Nothing much happens in the small village in southern China until Kwok Yun (She Ke) tells of her experience – or fantasy? – during one hot and humid afternoon. While she is dizzily resting under a tree (after a clandestine love-making session with the married school headmaster) something bright catches her eye and she faints. When she wakes up, she finds an injured foreigner (Udo Kier) next to her. She dresses his wounds and rushes off for help. On her return the stranger has gone. Kwok files a report with the local village chief, the feisty Ms Chang, who decides that an UFO must have landed. The authorities from the city are called in, interviewing the naïve and illiterate villagers.
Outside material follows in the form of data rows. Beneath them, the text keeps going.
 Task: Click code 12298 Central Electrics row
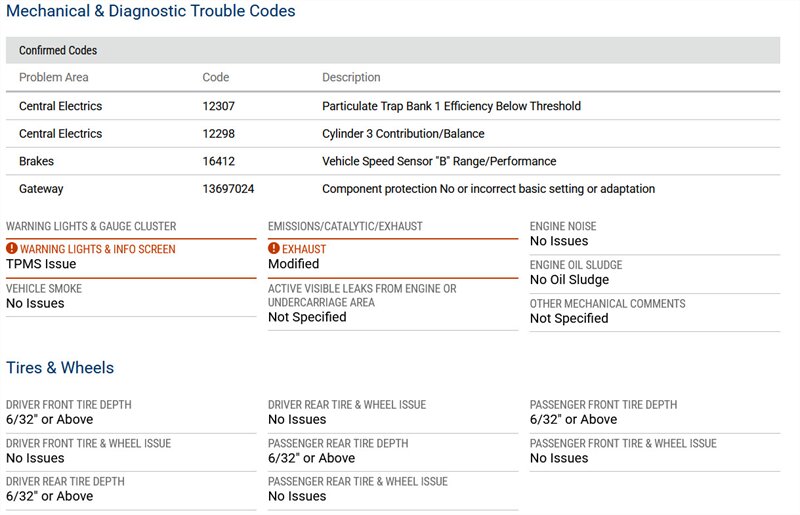pyautogui.click(x=218, y=133)
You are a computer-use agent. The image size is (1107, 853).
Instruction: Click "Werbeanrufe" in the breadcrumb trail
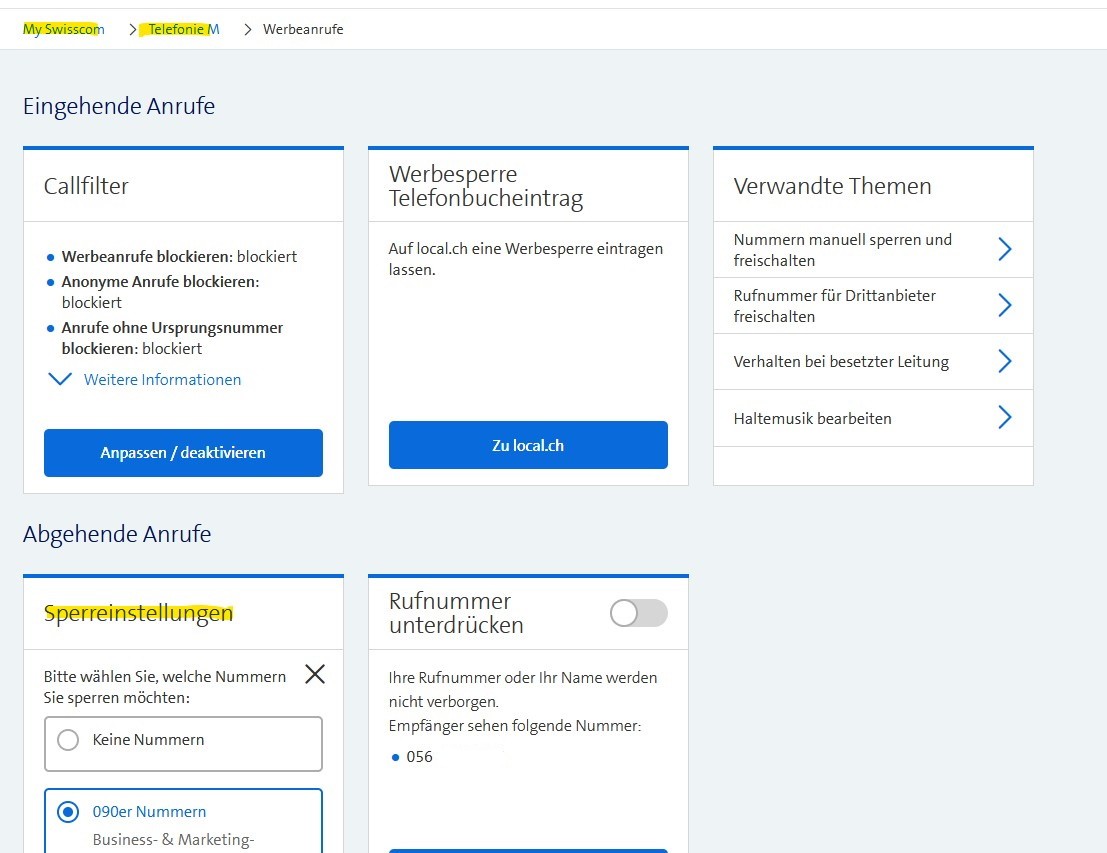pyautogui.click(x=302, y=29)
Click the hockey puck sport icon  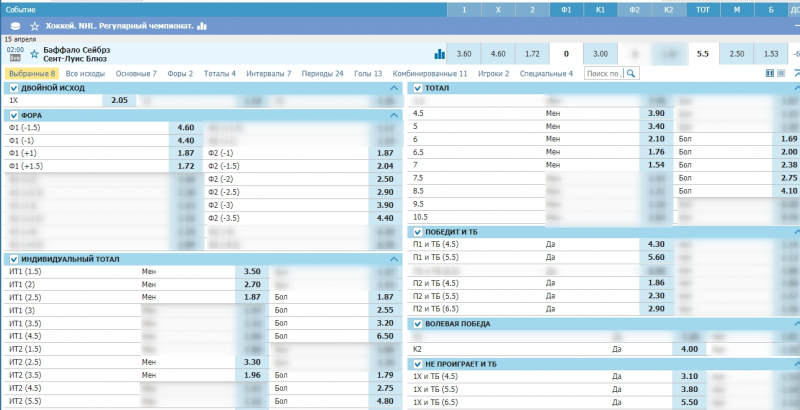[x=13, y=25]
Nobody confirms anything like a flying saucer; nevertheless the site is declared a tourist attraction. Kwok receives a medal and is declared a “model citizen”. Bulldozers destroy the fields; a monument is built and road signs show tourist groups the way. By now, the future of the village has been decided. Everyone is embracing the Party-approved capitalism. The peasants are mindlessly chanting commercial advertisements in unison with political slogans. Kwok Yun’s world exists no longer. Will she have the strength to create a new one for herself?
Xiaolu Guos’ second feature film (after She a Chinese) is an adaptation of her own novel. It is a reflection of the social upheaval in the chaotic contemporary Chinese society told with irony and a dash of surrealism.